Saturday, September 18, 2010

Digital or film?

There's an interesting discussion of digital photography versus film photography over on Boing Boing focused on a commercial targeted at older people who may be averse to new technology. Frankly, I don't care if the Vivitar commercial is real or merely a clever satire. But the comments are revealing. I'm willing to bet that many of the commenters have little experience with film since the balance of opinion seems to come down on the side of digital photos.

I'm not going to discuss the pros and cons of each technology. If you're interested in that sort of thing please go read that long string of comments. But it did make me wonder why I'm so fascinated with old film cameras. I use both digital and film processes, but it seems I use them for different things.

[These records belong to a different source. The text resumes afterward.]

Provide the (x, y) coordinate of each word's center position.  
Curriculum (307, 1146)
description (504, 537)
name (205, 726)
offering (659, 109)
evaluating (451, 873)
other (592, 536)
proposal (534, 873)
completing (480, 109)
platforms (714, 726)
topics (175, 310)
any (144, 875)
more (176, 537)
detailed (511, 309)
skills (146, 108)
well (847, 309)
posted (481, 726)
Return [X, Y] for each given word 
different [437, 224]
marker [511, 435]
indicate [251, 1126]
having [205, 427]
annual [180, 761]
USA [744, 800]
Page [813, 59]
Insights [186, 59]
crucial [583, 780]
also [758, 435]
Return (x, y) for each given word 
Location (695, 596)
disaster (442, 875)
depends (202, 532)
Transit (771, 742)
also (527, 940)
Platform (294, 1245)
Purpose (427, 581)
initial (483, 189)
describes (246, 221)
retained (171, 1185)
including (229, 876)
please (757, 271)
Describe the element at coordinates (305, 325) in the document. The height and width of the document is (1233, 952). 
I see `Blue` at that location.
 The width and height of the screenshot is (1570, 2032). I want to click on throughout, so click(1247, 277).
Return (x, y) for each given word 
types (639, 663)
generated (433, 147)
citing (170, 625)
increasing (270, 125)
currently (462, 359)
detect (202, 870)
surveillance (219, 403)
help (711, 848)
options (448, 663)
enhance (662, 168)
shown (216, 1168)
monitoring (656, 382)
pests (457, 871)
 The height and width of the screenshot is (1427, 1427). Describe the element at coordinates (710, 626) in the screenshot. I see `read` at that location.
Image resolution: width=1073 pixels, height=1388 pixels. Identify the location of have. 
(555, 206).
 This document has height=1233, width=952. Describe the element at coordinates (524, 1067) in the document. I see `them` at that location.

I almost always have a digital point-and-shoot in my pocket. Actually, today I have two: an Olympus FE-320 that does excellent macro shots, and a Canon A590IS that does burst photos and will save in RAW format. Both are 8 megapixel cameras.

I carried a Yashica MG-1 today in addition to those two digital cameras. The MG-1 is a simplified version of the Electro series with a 45mm f2.8 lens rather than the f1.7. I'm running the first roll of film through it since I cleaned the rangefinder and installed new seals. I'll know more in a few days.

One appealing aspect of digital photography is the instant gratification and instant feedback that can hasten the learning process. If you understand the three way balance between aperture, shutter speed, and film speed, you're going to have little difficulty using either digital or film cameras. There's no contest when it comes to size and weight. That Olympus FE-320 is smaller than a pack of cigarettes while the Yashica Electro is Godzilla by comparison.

So what's the appeal of a heavy, bulky 35mm rangefinder that's over 30 years old - ancient technology by today's standards? First, let's talk about focus. The autofocus in my little point and shoot is usually good, but in low light it's not always accurate, and given the small size of the screen, it's sometimes difficult to determine if a shot was in focus. The Yashica, on the other hand, makes focus easy, even in low light or with my glasses. I rarely have out of focus shots with it unless I'm hurried.

One other aspect of an old, apparently obsolete camera is that people don't take it seriously. (That's beside the fact that I often wear those loud Hawaiian shirts that make me look like a tourist!) People aren't as wary of old 'amateur' cameras where they may be more guarded when a big DSLR is pointed in their direction. That's equally true of tiny point and shoot cameras too, but I expect that will change as more mirrorless digital cameras come into the market.

I have film processed in the mini-lab at our local Drug Warehouse. They give me both prints and a CD with scanned copies of my photos. The jpegs are roughly 5 megs apiece. I think that would be equivalent to a sensor of 10 or 12 megapixels, but that's a guess. Still, I couldn't find an electronic camera equivalent to that for the same price as one of the Yashicas.

Finally, I just enjoy tinkering with these old cameras. Cleaning and repairing them is as fascinating as using them, but then I've always been fascinated by shiny mechanical objects. I enjoy reading and learning about them too. The ultimate test, though, is always the photos they produce. I'd like to become a better photographer, and I expect that will be a longer, more difficult task regardless of the choice of equipment.